The central opening in a CD is exactly the size of a dubbeltje (15 mm). Joop Sinjou, head of Philips audio products development, said that "De snelste beslissing in de ontwikkelingsfase was over de diameter van het gat in de CD. Ik legde een dubbeltje op tafel en dat werd de maat." ("The fastest decision in the development phase was about the diameter of the hole in the CD. I put a dubbeltje on the table and that was the size.") The same form factor with the dubbeltje-sized center was carried over on newer disc formats such as DVD and Blu-ray.
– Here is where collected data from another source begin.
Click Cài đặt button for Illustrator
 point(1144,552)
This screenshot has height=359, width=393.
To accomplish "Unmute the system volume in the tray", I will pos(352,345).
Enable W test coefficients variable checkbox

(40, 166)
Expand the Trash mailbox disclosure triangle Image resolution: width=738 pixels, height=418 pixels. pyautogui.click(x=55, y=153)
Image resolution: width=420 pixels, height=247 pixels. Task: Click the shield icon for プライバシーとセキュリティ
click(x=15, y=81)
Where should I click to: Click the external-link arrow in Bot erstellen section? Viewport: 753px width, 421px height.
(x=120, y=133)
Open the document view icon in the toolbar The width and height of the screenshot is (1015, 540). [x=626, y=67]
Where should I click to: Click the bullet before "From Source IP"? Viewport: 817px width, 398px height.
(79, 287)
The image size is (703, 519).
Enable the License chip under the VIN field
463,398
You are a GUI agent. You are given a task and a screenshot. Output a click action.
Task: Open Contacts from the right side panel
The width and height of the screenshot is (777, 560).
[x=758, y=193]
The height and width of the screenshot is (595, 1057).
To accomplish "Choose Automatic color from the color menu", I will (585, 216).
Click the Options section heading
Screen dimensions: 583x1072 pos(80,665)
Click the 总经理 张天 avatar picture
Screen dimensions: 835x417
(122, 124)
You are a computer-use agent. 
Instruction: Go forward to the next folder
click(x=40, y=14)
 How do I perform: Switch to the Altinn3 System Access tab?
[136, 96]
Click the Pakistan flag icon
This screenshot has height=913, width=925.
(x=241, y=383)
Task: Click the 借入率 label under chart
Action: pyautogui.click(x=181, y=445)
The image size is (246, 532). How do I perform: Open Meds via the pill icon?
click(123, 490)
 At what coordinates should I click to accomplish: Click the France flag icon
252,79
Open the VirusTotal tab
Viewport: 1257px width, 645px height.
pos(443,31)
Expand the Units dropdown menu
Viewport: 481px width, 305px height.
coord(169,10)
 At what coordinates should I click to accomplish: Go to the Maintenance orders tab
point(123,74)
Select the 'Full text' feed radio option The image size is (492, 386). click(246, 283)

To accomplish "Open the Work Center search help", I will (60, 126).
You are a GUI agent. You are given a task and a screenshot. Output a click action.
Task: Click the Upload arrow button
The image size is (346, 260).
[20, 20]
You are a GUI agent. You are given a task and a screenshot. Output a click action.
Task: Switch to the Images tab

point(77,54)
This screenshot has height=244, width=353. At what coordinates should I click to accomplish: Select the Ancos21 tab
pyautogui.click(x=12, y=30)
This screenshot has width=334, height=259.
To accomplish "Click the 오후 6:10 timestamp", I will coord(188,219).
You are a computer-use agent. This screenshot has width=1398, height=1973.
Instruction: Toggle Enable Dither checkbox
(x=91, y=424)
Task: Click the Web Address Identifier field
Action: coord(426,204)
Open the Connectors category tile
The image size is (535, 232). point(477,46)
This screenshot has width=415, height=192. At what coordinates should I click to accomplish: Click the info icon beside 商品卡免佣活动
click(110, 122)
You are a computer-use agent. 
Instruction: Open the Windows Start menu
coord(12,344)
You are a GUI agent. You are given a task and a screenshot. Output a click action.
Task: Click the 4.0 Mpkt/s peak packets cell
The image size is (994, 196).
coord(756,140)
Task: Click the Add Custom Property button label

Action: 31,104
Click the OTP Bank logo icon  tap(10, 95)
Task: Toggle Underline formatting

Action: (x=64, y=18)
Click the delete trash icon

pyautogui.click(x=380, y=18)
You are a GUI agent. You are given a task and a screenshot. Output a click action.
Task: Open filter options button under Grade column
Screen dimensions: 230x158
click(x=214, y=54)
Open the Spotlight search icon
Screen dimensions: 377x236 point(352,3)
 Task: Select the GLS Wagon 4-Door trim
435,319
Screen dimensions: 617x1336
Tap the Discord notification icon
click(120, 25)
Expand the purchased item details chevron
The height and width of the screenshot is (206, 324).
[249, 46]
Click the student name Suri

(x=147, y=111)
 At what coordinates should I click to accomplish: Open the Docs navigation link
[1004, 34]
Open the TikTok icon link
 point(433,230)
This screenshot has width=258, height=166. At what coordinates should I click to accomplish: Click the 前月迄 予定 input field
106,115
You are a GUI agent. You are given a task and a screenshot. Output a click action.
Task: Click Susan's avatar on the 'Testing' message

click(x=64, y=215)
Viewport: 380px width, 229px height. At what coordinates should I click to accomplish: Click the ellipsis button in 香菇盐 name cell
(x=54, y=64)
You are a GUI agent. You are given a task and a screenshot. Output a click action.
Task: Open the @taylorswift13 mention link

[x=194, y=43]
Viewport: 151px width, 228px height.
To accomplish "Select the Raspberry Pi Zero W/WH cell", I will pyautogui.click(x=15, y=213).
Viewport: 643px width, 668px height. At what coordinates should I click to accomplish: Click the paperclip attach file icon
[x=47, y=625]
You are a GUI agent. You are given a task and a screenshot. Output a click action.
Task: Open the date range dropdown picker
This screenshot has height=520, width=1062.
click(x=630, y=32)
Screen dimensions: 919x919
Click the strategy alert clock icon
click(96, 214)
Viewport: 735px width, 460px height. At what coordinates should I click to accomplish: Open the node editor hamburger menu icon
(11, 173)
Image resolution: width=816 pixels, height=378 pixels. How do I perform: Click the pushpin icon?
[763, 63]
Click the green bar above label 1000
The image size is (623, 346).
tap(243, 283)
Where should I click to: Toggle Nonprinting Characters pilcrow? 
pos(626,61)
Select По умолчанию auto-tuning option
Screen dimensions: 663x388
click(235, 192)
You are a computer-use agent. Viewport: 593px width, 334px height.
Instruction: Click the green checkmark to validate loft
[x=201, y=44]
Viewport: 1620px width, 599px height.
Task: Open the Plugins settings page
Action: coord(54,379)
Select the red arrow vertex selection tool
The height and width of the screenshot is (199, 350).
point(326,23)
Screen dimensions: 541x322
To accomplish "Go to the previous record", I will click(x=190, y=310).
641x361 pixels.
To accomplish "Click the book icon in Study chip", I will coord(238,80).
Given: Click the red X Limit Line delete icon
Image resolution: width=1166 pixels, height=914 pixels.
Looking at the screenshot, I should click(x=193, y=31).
There are Dutch sayings about the dubbeltje:
- Dat was een dubbeltje op zijn kant (That was a dubbeltje on its edge): A narrow escape.
- Voor een dubbeltje op de eerste rij/rang (willen) zitten (To (want to) sit on the first row/rank for a dubbeltje): He gets (or wants to get) more for his money than he would expect from the price paid.
- Wie voor een dubbeltje geboren is, wordt nooit een kwartje (He who is born for a dubbeltje will never become a kwartje): If you're born poor, you'll never become rich.
- Zo plat als een dubbeltje (As thin as a dubbeltje): Really thin/flat.

==Dimensions and weight==

|  | 10-cent 1818–1828 | 10-cent 1848–1945 | 10-cent 1941–1943 | 10-cent 1948–2001 |
|---|---|---|---|---|
| Mass | 1.69 grams | 1.4 grams | 3.3 grams | 1.5 grams |
| Diameter | 18 mm | 15 mm (1848–1890) 15.2 mm (1892–1897) 15 mm (1898–1945) | 22 mm | 15 mm |
| Thickness | ? mm | 0.86 mm (1848–1849) 0.96 mm (1849–1890) 0.81 mm (1892–1897) 1 mm (1926–1945) | 1.5 mm | 1.21 mm (1948) 1.21 mm (1950–1980) 1.26 mm (1982–2001) |
| Metal | Silver .569 | Silver .640 | Zinc | Nickel |

Source

==Versions==

| Monarch | Mint | Material | Obverse | Reverse | Edge | Minting years |
| William I | Utrecht and Brussels | Silver | Crowned W between the mint year | Crowned Dutch coat of arms between value | Smooth with no edge lettering | 1818(U), 1819(U), 1822(U), 1823(B), 1825-1828(U and B) |
| William II | Utrecht | Silver | King's bust to the left | Value and mint year between two bonded oak branches | Reeded with no edge lettering | 1848, 1849 |
| William III | Utrecht | Silver | King's bust to the right | Value and mint year between two bonded oak branches | Reeded with no edge lettering | 1849, 1850, 1853, 1855, 1856, 1859, 1862, 1863, 1868, 1869, 1871, 1973, 1874, 1876–1882, 1884, 1885, 1887, 1889, 1890 |
| Wilhelmina | Utrecht | Silver | Queen's bust to the left with loose hair | Value and mint year between two bonded oak branches | Reeded with no edge lettering | 1892 |
| Wilhelmina | Utrecht | Silver | Queen's bust to the left with loose hair (broader) | Value and mint year between two bonded oak branches | Reeded with no edge lettering | 1893–1897 |
| Wilhelmina | Utrecht | Silver | Queen's head with diadem to the left | Value and mint year between two bonded oak branches | Reeded with no edge lettering | 1898, 1901 |
| Wilhelmina | Utrecht | Silver | Queens' head with diadem to the left (broader) | Value and mint year between two bonded oak branches | Reeded with no edge lettering | 1903 |
| Wilhelmina | Utrecht | Silver | Queen's head with diadem to the left (smaller) | Value and mint year between two bonded oak branches | Reeded with no edge lettering | 1904–1906 |
| Wilhelmina | Utrecht | Silver | Queen's bust with stoat cloak to the left | Value and mint year between two bonded oak branches | Reeded with no edge lettering | 1910–1919, 1921, 1925 |
| Wilhelmina | Utrecht, Philadelphia, San Francisco and Denver | Silver | Queen's head to the left | Value and mint year between two bonded oak branches | Reeded with no edge lettering | 1926-1928(U), 1930(U), 1934-1939(U), 1941(U and P), 1942(P), 1943(P), 1944(P, S and D), 1945(P) |
| German occupation coin | Utrecht | Zinc | Three stylized tulips | Value and mint year between two twigs | Reeded with no edge lettering | 1941–1943 |
| Wilhelmina | Utrecht | Nickel | Queen's head to the left | Value and mint year under a crown | Reeded with no edge lettering | 1948 |
| Juliana | Utrecht | Nickel | Queen's head to the right | Value and mint year under a crown | Reeded with no edge lettering | 1950, 1951, 1954–1980 |
| Beatrix | Utrecht | Nickel | Half Queen's head to the left | Value with rectangular planes | Reeded with no edge lettering | 1982–2001 |
Discontinued due to introduction of the euro.